* **STATED EXERCISE**: Locate every line in the listing below that contains the string "from" and copy each of those lines out. Case counts.
---+---
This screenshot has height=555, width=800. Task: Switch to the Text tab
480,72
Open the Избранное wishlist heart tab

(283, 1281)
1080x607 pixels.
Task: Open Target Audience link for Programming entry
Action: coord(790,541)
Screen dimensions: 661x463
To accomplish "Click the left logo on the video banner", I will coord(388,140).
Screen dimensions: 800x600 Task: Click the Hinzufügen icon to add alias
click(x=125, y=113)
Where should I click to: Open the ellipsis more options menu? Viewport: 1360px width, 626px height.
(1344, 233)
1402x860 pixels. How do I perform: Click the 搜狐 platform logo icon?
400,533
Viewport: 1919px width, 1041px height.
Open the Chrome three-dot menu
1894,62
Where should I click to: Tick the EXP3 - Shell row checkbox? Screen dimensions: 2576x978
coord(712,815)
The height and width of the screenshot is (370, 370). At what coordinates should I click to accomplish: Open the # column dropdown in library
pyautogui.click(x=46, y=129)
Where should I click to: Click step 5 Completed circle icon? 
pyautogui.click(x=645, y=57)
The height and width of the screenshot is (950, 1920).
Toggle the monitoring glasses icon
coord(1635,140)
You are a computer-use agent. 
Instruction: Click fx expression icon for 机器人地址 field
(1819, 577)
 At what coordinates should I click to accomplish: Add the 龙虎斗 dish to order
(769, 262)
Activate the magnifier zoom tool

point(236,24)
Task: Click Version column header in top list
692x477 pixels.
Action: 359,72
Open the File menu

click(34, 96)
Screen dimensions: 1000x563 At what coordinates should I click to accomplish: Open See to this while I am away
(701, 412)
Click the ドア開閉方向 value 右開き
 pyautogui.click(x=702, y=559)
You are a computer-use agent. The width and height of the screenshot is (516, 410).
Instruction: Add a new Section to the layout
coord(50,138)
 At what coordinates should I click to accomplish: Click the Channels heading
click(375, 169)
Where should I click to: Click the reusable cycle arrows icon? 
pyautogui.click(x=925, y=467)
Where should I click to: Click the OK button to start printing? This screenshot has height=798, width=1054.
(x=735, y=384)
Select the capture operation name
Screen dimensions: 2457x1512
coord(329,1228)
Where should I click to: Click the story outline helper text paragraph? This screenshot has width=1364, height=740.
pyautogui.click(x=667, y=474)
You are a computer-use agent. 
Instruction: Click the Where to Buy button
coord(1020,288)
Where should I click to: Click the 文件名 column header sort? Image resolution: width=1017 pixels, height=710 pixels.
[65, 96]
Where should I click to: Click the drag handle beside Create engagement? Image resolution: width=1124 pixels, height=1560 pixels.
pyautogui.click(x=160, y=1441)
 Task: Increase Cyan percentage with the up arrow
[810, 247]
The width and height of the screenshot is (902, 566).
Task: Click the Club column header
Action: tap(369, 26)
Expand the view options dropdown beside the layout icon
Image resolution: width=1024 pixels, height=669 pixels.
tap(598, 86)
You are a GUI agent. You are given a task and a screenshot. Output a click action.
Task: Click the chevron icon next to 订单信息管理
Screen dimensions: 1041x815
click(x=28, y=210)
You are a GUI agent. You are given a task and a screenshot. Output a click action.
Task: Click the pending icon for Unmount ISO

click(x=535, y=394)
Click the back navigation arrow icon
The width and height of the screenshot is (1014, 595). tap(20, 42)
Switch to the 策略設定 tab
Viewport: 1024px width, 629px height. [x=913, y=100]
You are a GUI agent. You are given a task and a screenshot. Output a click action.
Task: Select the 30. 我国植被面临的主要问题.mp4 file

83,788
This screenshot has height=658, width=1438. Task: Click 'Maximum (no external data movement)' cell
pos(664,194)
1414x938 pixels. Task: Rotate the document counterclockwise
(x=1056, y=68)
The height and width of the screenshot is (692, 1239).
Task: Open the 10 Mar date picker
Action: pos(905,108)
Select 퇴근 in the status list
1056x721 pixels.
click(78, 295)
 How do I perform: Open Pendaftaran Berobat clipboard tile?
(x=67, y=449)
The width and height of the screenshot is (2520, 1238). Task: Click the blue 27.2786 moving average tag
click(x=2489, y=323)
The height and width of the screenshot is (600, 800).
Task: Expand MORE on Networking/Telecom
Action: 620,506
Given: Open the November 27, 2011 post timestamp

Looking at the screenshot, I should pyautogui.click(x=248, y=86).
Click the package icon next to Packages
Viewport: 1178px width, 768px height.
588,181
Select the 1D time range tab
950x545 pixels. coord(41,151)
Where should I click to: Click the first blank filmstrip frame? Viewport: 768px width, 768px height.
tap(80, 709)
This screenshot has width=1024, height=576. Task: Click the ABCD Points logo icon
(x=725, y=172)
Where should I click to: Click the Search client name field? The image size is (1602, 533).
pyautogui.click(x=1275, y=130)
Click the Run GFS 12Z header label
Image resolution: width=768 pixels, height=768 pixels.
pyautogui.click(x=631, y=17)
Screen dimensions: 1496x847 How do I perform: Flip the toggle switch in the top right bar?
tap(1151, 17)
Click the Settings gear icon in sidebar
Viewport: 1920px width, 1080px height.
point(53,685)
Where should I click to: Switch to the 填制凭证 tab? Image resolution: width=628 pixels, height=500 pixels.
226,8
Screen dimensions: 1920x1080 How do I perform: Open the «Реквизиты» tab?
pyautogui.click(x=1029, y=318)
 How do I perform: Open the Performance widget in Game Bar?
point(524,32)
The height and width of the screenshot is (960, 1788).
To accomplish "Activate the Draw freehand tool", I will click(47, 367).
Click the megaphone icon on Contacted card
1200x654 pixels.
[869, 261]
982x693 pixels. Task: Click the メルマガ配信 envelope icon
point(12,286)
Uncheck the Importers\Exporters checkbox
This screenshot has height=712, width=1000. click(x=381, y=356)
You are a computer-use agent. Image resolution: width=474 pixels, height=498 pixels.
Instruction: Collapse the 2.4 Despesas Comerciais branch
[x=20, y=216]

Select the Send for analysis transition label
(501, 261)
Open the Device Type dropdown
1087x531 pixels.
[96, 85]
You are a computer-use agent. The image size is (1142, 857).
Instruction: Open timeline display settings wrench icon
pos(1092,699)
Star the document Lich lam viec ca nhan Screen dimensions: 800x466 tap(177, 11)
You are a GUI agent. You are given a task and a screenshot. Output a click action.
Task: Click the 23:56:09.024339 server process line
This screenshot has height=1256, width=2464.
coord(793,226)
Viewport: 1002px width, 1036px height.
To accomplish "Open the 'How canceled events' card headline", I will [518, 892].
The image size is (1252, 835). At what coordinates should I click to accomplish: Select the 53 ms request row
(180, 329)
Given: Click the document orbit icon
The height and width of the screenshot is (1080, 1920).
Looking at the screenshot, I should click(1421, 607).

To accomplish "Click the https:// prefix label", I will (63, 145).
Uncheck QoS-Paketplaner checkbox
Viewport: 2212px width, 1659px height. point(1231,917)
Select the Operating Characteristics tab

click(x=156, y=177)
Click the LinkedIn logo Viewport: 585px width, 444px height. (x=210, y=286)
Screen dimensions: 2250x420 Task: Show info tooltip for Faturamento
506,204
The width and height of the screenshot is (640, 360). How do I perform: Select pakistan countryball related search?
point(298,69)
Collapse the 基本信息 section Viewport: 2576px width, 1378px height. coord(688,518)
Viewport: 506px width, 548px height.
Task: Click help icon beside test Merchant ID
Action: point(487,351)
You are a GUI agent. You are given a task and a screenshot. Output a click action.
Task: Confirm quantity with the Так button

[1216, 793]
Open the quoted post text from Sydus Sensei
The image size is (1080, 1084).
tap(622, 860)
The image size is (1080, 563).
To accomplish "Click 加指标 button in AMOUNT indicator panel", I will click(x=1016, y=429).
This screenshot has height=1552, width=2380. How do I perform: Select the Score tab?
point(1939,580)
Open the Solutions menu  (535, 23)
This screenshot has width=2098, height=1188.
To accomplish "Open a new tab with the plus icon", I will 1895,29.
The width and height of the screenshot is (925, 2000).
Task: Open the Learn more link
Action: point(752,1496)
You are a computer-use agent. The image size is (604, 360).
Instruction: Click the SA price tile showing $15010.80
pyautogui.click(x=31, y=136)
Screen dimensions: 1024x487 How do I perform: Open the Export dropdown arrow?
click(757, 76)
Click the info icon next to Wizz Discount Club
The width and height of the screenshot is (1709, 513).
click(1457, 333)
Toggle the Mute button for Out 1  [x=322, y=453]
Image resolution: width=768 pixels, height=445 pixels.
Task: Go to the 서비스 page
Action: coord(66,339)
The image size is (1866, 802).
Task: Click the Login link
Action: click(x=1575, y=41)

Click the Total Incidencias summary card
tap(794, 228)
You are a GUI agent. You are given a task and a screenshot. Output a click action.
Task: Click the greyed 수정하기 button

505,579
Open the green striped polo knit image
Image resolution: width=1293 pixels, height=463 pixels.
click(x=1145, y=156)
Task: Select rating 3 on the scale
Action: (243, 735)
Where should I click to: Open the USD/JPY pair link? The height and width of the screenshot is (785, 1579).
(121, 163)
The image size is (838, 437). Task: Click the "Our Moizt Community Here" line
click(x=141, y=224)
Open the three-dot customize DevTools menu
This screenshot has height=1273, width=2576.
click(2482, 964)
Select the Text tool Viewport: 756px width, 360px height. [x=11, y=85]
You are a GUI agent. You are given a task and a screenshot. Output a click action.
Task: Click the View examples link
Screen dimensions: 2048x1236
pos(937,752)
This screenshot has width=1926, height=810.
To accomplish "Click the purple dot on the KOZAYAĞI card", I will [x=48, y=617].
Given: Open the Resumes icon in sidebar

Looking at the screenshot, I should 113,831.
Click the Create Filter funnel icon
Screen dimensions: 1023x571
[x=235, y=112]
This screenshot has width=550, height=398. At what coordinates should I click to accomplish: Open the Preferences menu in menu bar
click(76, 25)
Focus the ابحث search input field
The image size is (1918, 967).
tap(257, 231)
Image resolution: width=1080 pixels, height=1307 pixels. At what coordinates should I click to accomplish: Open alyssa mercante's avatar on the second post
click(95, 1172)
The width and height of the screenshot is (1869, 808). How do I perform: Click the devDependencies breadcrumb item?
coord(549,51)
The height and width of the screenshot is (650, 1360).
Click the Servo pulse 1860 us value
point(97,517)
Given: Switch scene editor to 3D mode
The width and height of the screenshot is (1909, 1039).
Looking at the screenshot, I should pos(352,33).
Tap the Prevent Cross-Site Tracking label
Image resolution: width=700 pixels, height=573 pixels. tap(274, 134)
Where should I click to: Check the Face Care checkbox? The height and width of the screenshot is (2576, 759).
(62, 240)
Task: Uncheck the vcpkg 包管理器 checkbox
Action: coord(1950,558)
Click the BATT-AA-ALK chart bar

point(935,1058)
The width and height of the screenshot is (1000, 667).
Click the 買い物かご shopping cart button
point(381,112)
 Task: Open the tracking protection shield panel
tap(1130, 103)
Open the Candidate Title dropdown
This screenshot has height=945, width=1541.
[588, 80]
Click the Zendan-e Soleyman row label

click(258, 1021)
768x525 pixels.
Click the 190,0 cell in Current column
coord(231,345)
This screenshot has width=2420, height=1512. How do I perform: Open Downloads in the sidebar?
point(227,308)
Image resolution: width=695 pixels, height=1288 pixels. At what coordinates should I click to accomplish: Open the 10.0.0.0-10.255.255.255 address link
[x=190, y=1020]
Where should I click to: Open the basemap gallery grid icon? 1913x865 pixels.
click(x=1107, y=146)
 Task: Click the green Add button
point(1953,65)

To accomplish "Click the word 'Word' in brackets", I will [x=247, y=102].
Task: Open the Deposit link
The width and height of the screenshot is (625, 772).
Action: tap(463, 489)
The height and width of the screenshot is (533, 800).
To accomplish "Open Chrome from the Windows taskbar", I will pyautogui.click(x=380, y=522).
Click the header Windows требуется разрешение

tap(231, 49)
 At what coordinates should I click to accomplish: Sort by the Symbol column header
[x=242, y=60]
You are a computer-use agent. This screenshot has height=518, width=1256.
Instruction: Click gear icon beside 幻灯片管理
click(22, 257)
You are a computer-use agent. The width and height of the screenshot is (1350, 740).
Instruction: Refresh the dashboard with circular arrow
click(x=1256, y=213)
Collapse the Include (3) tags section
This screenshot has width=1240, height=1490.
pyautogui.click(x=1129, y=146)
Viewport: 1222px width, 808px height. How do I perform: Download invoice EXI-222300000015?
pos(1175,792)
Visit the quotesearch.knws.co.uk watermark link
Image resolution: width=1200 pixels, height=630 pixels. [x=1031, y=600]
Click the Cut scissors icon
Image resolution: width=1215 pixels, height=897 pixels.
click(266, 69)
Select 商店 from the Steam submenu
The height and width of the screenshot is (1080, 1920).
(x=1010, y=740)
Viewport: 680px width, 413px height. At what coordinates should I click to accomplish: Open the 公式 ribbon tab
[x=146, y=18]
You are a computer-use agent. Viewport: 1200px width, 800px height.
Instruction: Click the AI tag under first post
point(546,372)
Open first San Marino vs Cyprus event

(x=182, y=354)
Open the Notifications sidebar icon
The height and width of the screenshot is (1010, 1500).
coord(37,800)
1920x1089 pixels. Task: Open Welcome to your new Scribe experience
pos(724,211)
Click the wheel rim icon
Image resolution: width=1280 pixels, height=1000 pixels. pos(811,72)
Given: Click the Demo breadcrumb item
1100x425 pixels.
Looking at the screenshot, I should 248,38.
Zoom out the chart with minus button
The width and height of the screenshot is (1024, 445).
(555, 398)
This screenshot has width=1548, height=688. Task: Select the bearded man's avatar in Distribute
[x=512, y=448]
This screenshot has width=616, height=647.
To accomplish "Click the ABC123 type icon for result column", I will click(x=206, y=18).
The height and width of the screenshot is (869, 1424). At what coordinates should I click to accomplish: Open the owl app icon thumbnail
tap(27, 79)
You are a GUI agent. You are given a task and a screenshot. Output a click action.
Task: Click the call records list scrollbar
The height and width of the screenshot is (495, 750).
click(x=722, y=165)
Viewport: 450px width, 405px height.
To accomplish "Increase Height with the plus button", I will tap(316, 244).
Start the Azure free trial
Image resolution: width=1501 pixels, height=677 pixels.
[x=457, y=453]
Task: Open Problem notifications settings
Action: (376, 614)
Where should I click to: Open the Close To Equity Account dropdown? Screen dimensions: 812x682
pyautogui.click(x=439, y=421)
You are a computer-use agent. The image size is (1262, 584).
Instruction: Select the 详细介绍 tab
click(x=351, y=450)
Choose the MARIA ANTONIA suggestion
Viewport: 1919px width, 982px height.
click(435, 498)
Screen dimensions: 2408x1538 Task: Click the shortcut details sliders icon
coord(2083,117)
---+---
* **EXERCISE OUTPUT**:
Open the quoted post text from Sydus Sensei
To accomplish "Open Chrome from the Windows taskbar", I will pyautogui.click(x=380, y=522).
Select 商店 from the Steam submenu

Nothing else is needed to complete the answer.